§ **Passage shown**
━━━━━━━━

- Bail of a local journalist is good news
- One of my top priorities is working with the Bangladesh government and the private sector to get vaccines and other urgently needed health supplies here quickly.
US Ambassador to Bangladesh, Earl R Miller, said on Sunday that journalists should be free to pursue the truth without fear of censorship, harassment, or arrest, as they perform an indispensable public service.
"The bail of a local journalist is good news," he said, about Prothom Alo journalist Rozina Islam, at the "US-Bangladesh Economic Relations: Migration to a developing nation" virtual event, organised by AmCham, the American Chamber of Commerce in Bangladesh.
"I want to talk of some good news today regarding a local journalist's bail hearing that I am following very closely as Washington is. Because we should actually remember that progress in economic development goes hand in hand with democratic progress, something we should highlight as we celebrate the 50th anniversary of an independent Bangladesh and its remarkable progress in the last five decades," he said.

━━━━━━━━

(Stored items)
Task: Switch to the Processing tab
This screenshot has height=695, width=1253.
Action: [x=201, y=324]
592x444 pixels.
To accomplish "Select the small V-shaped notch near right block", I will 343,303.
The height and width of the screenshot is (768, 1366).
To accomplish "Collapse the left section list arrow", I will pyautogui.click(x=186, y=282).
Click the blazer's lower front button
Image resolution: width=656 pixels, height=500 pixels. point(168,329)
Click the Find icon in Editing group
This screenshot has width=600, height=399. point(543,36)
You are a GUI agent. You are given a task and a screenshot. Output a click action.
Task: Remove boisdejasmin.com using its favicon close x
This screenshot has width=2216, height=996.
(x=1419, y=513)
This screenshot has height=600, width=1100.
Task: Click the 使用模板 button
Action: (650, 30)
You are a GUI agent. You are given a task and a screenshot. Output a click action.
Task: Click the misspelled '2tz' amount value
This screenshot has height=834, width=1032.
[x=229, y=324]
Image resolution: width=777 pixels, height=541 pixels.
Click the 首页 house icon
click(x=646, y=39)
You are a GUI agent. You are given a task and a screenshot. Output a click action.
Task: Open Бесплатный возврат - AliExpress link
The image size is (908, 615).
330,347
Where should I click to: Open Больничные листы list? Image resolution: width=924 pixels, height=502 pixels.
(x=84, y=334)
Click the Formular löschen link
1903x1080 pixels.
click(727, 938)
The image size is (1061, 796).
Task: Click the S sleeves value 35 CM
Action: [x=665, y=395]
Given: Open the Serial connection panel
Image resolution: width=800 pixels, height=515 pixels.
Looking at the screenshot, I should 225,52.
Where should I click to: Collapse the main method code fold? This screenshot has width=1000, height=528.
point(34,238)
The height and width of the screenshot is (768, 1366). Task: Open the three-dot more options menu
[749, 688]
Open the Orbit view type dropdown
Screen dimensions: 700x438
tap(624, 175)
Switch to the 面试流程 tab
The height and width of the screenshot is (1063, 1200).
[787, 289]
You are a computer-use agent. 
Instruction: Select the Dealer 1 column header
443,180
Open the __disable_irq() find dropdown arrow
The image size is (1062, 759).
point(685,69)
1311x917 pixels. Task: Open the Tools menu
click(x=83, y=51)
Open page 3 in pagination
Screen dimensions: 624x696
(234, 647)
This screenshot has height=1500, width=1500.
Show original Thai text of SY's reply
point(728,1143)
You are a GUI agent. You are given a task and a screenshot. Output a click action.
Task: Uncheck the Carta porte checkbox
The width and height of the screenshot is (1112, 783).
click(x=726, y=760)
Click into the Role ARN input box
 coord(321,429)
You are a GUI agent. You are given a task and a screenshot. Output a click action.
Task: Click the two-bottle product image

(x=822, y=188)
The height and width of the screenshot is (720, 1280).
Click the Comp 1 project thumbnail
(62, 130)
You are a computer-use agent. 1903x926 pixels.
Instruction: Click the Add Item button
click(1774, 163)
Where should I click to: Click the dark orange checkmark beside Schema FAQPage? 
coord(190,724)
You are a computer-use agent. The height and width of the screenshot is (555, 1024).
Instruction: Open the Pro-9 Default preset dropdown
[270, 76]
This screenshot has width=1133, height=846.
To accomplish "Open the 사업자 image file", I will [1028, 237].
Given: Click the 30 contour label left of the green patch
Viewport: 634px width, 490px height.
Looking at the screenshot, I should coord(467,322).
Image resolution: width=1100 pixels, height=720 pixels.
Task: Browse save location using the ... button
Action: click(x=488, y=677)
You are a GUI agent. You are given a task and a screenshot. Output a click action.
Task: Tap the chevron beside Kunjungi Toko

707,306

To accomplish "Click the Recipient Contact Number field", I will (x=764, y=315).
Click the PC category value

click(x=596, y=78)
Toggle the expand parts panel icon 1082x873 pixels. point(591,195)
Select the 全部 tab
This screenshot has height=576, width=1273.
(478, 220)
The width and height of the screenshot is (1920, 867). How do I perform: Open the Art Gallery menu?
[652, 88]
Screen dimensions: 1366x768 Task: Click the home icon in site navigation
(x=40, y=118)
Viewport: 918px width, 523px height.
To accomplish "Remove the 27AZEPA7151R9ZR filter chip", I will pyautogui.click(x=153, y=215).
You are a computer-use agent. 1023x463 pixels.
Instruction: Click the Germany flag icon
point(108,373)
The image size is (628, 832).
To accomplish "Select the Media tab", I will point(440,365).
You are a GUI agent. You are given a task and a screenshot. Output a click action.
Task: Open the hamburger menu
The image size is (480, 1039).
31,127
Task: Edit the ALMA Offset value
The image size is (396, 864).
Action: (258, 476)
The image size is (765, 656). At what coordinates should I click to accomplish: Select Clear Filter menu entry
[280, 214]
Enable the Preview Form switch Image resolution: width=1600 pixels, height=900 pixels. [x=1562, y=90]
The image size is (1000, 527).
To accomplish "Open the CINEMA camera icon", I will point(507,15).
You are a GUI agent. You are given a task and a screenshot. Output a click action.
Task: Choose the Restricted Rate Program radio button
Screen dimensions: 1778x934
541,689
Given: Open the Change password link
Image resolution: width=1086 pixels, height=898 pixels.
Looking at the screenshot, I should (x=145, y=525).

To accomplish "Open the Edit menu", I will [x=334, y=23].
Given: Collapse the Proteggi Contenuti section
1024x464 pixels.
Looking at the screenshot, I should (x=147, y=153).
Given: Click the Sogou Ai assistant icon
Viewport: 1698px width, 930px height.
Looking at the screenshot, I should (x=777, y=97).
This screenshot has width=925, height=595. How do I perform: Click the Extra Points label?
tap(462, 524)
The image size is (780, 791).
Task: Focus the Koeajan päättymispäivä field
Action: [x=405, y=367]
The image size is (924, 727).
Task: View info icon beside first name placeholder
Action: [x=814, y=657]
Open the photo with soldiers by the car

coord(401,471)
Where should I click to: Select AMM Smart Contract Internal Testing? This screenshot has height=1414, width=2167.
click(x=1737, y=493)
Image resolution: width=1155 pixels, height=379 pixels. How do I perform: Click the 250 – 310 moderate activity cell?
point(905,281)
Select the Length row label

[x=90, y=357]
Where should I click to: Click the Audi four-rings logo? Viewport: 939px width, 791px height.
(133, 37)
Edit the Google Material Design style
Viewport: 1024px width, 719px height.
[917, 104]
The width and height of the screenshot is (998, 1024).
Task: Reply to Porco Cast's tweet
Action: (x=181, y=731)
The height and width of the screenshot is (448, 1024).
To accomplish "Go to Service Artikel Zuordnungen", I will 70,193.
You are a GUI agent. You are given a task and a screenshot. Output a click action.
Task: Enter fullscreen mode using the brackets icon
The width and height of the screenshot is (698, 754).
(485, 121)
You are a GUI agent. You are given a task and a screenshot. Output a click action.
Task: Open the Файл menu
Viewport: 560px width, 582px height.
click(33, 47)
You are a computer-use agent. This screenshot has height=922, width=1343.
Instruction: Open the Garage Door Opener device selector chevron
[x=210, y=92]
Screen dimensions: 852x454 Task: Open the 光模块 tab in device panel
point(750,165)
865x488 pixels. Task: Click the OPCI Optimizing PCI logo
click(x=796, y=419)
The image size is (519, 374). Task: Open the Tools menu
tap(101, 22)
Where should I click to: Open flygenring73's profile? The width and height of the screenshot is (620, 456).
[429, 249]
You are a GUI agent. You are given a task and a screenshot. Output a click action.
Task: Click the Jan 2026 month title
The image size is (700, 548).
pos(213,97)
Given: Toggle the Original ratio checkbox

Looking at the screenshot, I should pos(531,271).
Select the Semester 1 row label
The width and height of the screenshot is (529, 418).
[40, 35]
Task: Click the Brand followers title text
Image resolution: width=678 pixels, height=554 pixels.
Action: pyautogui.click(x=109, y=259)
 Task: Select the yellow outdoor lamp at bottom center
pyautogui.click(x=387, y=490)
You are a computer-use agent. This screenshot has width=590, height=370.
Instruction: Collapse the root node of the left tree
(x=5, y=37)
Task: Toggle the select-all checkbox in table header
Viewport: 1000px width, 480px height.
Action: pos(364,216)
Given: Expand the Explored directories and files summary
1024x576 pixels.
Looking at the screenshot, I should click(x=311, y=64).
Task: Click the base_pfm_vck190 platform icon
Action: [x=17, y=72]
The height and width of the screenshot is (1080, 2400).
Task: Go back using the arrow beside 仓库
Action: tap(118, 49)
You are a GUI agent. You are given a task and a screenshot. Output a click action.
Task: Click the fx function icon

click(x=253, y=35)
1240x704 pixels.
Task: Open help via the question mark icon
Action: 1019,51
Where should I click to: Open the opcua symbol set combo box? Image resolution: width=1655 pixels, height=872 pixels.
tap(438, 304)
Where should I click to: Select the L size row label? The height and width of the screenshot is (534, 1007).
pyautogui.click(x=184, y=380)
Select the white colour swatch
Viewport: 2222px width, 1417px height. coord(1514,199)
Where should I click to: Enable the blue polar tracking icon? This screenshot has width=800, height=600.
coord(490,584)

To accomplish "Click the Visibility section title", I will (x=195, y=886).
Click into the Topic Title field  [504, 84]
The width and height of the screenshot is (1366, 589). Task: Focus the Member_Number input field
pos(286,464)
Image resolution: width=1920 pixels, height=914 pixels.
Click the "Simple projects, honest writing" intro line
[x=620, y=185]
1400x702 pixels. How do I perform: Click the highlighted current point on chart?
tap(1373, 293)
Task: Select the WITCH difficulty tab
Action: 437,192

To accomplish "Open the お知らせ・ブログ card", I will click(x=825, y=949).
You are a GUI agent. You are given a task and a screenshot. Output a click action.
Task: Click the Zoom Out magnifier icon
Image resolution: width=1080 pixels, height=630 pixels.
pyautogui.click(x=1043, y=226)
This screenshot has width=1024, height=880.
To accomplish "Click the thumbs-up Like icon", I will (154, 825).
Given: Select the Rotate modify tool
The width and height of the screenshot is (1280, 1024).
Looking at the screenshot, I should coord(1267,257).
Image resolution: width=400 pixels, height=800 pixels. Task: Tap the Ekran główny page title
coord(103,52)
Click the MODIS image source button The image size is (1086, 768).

━━━━━━━━

§ **Your goal**
Write out the part of the passage on the US ambassador's remarks from "- Bail of a" to "Commerce in Bangladesh.".

§ **Solved exercise**
- Bail of a local journalist is good news
- One of my top priorities is working with the Bangladesh government and the private sector to get vaccines and other urgently needed health supplies here quickly.
US Ambassador to Bangladesh, Earl R Miller, said on Sunday that journalists should be free to pursue the truth without fear of censorship, harassment, or arrest, as they perform an indispensable public service.
"The bail of a local journalist is good news," he said, about Prothom Alo journalist Rozina Islam, at the "US-Bangladesh Economic Relations: Migration to a developing nation" virtual event, organised by AmCham, the American Chamber of Commerce in Bangladesh.